With death on his mind, Romantic poet Kleist (Christian Friedel) entertains the idea of a suicide pact with his cousin. She politely declines the absurd offer and leaves Kleist with a wounded ego. That ego is further deflated when Henriette (Birte Schnoeink), a married woman of distinct privilege, doesn’t buy his death-as-liberation spiel. Kleist is operating like a salesman with a pitch, effectively rendering any sense of romanticism in the agreement null. Yet Henriette entertains the offer, if only because the stifling social class that she’s ingrained in has never remotely offered anything so ludicrous and filled with the promise of romantic fulfillment. And in this society, where women freely give up agency, it’s Henriette who humors it. This is only advanced by the news that she has developed a terminal disease, with the promise of a moment of poetic romanticism seeming all the more vital and attractive.

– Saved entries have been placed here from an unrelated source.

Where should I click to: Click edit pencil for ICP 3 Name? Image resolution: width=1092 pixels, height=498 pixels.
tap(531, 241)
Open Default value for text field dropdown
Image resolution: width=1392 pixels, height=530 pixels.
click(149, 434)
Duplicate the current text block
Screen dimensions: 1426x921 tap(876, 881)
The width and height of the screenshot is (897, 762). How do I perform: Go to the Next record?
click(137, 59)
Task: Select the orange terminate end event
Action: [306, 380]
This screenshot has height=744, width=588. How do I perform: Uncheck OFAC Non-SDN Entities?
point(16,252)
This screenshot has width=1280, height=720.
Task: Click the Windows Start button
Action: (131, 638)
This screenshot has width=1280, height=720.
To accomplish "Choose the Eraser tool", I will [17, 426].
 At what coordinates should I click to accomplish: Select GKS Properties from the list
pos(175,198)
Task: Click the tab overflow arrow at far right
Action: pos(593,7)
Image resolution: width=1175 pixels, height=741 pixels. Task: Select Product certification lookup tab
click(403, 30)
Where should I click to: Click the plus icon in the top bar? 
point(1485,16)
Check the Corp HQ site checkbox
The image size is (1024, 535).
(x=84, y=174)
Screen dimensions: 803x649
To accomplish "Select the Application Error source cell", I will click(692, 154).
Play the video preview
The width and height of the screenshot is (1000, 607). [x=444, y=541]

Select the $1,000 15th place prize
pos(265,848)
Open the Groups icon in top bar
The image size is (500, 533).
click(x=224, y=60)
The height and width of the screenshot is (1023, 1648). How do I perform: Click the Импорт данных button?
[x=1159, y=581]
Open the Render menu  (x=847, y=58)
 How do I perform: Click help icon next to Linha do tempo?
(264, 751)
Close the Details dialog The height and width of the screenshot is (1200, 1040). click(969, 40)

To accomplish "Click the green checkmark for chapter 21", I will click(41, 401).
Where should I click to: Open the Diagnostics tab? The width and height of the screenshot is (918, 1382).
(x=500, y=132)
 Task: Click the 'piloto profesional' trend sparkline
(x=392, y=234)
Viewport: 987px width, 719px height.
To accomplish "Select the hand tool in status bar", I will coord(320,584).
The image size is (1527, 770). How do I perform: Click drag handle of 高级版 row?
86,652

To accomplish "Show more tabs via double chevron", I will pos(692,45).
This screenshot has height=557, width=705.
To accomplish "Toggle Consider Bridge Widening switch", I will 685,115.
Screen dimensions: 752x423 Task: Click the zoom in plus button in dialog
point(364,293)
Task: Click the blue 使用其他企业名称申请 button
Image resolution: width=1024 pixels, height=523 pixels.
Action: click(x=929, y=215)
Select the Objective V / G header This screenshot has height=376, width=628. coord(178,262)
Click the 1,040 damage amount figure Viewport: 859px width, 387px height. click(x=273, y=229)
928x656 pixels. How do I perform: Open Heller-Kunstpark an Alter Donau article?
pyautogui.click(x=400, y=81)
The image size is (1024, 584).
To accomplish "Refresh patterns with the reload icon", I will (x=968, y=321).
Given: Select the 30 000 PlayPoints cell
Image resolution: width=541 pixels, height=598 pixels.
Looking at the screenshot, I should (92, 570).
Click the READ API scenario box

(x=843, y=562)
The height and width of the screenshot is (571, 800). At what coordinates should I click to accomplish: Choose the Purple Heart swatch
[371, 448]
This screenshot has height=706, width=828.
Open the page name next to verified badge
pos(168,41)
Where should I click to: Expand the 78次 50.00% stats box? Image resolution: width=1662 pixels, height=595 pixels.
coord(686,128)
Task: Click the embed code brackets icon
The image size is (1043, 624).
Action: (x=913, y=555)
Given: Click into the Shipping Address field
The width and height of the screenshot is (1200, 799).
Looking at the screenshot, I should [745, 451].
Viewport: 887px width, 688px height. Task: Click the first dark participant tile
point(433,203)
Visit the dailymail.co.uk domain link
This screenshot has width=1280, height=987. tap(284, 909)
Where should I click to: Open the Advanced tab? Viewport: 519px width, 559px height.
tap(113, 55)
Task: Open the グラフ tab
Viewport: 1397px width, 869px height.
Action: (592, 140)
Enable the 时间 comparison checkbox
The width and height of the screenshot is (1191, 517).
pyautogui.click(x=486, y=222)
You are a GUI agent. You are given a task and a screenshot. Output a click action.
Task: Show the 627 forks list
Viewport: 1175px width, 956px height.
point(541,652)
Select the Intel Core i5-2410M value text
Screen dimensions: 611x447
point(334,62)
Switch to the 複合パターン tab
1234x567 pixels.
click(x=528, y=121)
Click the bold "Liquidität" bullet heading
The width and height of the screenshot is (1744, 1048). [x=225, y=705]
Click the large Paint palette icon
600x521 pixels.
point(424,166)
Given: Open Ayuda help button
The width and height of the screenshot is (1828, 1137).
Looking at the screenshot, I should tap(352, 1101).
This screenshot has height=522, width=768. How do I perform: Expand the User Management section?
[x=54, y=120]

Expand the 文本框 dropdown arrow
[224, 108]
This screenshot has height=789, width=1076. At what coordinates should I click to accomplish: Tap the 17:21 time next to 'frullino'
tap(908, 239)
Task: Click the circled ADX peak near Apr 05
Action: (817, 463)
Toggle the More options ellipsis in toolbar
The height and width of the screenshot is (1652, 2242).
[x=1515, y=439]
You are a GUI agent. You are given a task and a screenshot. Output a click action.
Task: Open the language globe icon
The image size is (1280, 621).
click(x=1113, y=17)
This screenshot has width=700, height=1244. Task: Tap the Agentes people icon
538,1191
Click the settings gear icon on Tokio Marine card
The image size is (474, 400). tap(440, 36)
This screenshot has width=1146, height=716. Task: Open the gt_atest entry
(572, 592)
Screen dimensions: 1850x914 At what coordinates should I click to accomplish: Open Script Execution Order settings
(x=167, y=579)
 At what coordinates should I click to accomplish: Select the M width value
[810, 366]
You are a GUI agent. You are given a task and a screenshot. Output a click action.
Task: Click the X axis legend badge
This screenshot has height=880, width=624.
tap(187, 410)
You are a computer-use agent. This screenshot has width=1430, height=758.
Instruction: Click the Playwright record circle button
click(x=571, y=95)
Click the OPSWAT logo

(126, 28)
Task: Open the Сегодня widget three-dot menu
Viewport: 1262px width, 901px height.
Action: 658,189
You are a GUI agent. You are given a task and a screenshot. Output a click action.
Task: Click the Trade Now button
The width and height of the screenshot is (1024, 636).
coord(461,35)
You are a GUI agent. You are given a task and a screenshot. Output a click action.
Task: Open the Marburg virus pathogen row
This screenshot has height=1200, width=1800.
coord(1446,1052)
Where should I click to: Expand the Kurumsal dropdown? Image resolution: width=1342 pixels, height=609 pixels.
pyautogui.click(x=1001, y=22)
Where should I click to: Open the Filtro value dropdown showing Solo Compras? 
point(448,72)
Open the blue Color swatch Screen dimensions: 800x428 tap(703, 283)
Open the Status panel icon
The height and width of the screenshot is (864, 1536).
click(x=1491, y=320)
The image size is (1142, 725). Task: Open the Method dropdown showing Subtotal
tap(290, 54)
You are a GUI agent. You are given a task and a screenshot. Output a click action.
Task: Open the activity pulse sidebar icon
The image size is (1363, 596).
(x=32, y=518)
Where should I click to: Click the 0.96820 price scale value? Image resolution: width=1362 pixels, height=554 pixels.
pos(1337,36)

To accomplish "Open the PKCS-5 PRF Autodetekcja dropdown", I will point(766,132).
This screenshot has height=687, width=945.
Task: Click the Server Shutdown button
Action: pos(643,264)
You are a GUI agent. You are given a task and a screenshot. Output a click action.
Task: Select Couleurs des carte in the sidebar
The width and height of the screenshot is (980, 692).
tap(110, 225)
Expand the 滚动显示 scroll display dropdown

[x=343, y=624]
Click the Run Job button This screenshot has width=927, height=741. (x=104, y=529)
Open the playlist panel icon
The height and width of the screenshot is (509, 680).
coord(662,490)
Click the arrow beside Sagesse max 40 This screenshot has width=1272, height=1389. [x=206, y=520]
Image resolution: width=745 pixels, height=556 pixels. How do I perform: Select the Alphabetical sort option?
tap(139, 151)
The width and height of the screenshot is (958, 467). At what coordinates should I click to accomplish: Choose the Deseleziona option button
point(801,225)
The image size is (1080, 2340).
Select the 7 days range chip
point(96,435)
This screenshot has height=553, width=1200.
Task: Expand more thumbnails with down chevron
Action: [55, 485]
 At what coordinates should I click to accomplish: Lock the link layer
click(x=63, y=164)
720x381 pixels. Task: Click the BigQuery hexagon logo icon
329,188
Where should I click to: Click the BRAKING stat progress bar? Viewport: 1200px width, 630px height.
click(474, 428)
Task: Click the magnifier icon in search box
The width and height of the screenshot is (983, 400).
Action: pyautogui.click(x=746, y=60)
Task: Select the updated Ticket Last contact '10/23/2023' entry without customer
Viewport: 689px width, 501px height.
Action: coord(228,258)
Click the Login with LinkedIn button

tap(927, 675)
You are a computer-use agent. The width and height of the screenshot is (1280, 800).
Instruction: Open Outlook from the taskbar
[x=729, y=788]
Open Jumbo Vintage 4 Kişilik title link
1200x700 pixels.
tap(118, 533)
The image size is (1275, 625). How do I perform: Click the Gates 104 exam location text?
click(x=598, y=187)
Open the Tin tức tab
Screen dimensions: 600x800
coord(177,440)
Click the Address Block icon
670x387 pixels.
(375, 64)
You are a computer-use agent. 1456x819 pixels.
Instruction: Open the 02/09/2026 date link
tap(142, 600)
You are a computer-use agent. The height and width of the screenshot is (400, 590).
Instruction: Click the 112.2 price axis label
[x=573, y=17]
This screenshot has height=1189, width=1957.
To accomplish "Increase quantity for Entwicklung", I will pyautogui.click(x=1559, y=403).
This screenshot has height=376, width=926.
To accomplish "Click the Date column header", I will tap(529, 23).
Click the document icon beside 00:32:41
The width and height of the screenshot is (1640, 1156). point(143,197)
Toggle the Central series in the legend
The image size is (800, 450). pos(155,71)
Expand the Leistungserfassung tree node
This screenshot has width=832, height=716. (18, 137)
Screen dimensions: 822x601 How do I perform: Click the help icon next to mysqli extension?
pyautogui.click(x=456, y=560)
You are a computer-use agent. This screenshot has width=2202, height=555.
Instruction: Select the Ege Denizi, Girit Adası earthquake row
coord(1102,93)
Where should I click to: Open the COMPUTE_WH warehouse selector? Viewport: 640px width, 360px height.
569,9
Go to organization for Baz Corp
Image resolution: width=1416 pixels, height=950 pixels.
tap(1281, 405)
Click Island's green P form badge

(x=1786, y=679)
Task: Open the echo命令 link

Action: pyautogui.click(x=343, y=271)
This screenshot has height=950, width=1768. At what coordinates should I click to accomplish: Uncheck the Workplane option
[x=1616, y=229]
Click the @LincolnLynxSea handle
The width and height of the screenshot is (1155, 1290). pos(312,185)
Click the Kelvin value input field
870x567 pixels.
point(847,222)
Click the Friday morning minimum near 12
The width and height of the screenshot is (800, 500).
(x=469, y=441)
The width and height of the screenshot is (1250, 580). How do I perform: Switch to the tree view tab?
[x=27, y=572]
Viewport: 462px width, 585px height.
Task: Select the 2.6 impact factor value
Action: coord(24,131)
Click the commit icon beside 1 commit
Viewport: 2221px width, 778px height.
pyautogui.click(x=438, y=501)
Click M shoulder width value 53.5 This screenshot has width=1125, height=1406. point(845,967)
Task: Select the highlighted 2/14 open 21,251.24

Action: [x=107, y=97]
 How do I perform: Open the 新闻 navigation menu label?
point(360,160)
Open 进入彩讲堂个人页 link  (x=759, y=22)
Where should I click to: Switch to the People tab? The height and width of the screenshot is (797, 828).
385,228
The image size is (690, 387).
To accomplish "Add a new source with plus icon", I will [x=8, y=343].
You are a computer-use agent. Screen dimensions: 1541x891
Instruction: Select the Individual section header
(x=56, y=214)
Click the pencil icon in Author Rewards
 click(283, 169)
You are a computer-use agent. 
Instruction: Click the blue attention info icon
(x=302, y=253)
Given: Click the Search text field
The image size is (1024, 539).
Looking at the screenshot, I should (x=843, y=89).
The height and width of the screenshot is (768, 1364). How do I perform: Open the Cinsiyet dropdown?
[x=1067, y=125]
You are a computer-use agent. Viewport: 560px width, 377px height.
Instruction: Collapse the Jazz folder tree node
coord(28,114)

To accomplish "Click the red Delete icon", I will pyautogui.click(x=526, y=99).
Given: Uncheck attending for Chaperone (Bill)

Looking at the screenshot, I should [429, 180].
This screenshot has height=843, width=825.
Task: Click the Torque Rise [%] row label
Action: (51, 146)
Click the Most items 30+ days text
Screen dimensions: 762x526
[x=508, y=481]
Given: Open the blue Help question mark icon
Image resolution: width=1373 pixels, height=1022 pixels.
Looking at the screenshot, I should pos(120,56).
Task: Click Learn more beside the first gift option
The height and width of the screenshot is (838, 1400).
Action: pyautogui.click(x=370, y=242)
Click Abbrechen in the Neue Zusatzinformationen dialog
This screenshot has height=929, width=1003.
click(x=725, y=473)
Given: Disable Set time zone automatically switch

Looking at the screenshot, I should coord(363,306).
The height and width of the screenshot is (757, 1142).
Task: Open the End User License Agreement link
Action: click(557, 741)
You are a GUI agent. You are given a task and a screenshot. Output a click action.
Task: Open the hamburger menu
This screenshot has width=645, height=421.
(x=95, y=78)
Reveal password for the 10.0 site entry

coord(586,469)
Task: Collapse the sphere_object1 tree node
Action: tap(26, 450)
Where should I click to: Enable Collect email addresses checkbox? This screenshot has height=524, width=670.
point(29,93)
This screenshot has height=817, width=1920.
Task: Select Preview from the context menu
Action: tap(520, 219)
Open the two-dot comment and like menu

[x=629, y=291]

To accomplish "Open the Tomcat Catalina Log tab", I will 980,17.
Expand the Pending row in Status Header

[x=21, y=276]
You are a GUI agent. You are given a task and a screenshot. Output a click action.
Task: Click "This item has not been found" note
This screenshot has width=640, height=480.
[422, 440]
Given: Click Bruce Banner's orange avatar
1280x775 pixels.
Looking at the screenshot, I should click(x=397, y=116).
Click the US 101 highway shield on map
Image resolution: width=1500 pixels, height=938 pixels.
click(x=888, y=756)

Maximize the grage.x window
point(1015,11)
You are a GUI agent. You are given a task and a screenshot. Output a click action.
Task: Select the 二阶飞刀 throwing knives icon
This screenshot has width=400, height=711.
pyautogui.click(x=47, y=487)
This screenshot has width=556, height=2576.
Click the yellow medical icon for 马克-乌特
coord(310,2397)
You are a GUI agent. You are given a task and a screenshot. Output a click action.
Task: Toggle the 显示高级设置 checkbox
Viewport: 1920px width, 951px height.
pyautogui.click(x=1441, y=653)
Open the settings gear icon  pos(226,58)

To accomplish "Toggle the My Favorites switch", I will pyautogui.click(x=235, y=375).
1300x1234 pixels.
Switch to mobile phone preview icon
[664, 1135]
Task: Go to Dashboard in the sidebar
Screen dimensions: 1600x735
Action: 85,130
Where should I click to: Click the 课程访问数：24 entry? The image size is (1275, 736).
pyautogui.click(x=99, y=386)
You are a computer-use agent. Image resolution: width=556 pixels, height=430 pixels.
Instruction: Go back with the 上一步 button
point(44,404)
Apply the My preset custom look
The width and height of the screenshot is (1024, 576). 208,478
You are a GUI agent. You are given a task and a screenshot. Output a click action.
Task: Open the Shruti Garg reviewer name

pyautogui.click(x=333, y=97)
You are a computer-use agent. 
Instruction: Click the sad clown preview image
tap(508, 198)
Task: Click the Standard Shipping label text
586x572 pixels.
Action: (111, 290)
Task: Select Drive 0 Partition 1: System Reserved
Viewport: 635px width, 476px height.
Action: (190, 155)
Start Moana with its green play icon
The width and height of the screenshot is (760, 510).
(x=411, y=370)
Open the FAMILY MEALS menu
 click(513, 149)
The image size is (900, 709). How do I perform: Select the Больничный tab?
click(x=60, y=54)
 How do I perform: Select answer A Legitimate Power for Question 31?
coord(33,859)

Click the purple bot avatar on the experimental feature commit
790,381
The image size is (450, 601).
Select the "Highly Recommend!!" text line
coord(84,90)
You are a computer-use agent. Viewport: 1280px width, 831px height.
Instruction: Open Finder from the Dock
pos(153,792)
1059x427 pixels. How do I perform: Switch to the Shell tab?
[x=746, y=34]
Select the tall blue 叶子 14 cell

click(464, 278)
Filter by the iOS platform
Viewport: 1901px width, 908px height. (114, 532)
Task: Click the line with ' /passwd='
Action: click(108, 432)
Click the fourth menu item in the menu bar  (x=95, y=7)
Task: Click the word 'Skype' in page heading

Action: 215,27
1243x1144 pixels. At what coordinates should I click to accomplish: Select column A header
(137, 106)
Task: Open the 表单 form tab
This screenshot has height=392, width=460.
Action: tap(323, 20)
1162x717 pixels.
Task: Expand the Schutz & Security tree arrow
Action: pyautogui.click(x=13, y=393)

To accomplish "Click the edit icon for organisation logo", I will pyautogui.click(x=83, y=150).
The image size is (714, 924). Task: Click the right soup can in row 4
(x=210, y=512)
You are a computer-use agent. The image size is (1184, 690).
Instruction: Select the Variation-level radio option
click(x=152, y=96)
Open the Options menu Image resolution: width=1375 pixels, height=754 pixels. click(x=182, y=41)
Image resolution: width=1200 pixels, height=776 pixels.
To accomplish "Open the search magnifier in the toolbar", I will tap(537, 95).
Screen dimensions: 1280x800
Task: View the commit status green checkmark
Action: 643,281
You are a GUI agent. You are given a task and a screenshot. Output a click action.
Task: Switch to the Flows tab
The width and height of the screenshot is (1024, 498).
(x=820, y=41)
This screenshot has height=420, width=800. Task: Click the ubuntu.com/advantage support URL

Hausner’s compositions are so rigid that one feels the overbearing presence of structure weighing down on its character. The characters in her frames remain stiflingly still, discussing social upheaval following the French Revolution with pronounced anxiety, as if afraid that a sudden movement will spur revolt. In Henriette we see futile efforts at breaking out of that confinement – moments where we see her sing to her daughter’s piano playing indicate a fleeting attempt to accept a degree of agency in a community and society that prohibits it. Not surprisingly, most of Henriette’s actions are informed by the miscalculations of men around her: an unfounded diagnosis by her doctor, the uselessness of a hypnotist’s therapy, and her ultimate death at the hands of a man who peddles love rather than living it. For a film that boasts a great deal of humor through its acute deconstruction of the traditions of bourgeois society, the forceful impact of its conclusion is a startling reminder of how the consequences of absurdity tend to be levied on the fairer sex. After all, it is Kleist who is afforded a privileged position about literature’s literati, whereas the tragedy of Henriette is a footnote.